Groundbreaking new study of East and Southern African heroin markets out in April

In April, the Global initiative Against Transnational Organized Crime will release a unique study of heroin pricing, distribution and market dynamics in East and Southern Africa. The first of its kind, the study is intended to address significant knowledge gaps that hinder policy responses to the alarming growth in heroin trade in the region.

Over the past eight months we have scoured heroin markets in South Africa, Lesotho, eSwatini, Namibia, Zimbabwe, Mozambique, Zambia, Malawi and Tanzania for retail price data. We gathered price and marketplace data points on 113 heroin samples and interviewed 393 informants from 63 market sites across the nine countries of research. Interview subjects included people who use heroin; street and mid-level heroin dealers and distributors; heroin importers; law enforcement personnel; and, various levels of government officials.

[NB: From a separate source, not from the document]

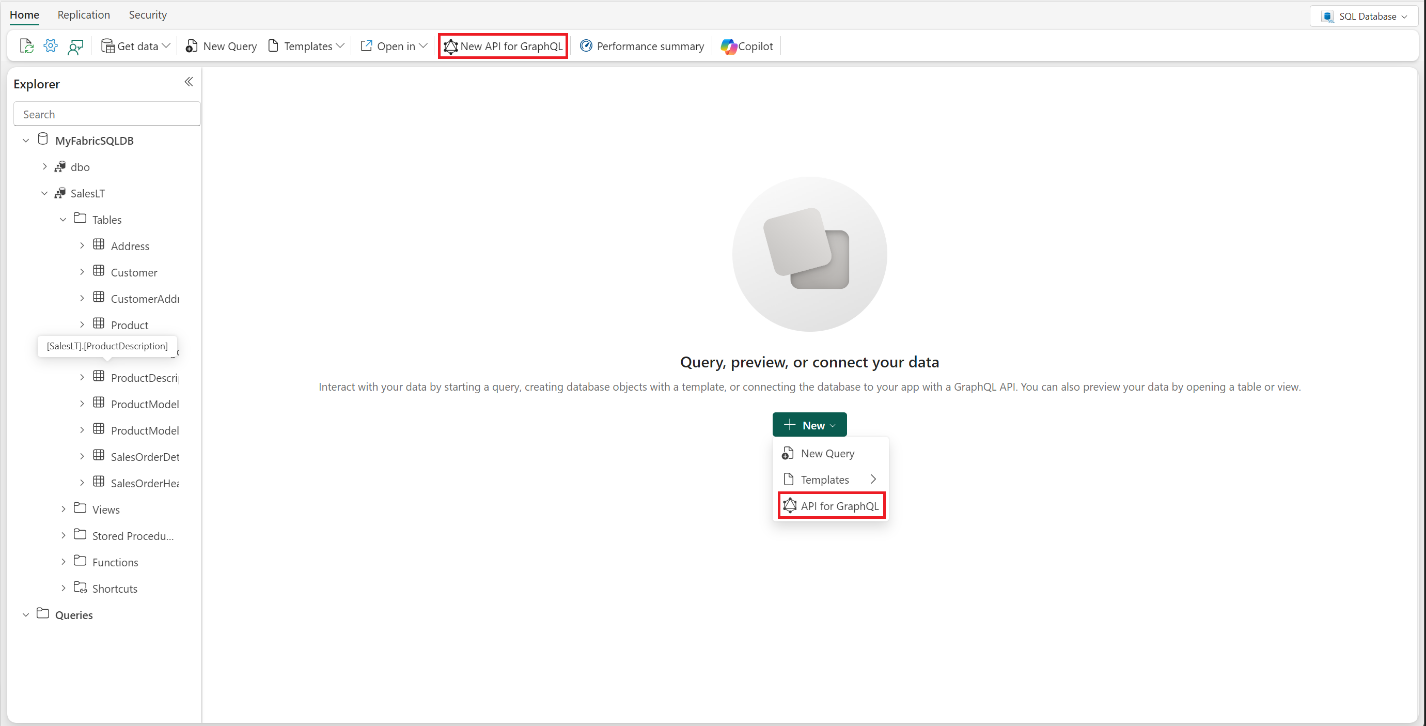Collapse the Explorer pane with the chevron
Screen dimensions: 1426x726
tap(188, 83)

Illegal drug prices provide a vital window into the variability and stability levels of a particular illegal drug market,1 make it possible to identify marketplace and flow linkages,2 and can be important metrics in the examination and understanding of drug-related policy and action.3

The report – A shallow flood: the diffusion of heroin in Eastern and Southern Africa – will contribute to a better understanding of drug markets through the lens of drug-pricing and -distribution systems, examine the mobility of drugs across and within markets and countries, and assess the responsiveness of markets and distribution systems to domestic law-enforcement efforts to disrupt or eliminate them.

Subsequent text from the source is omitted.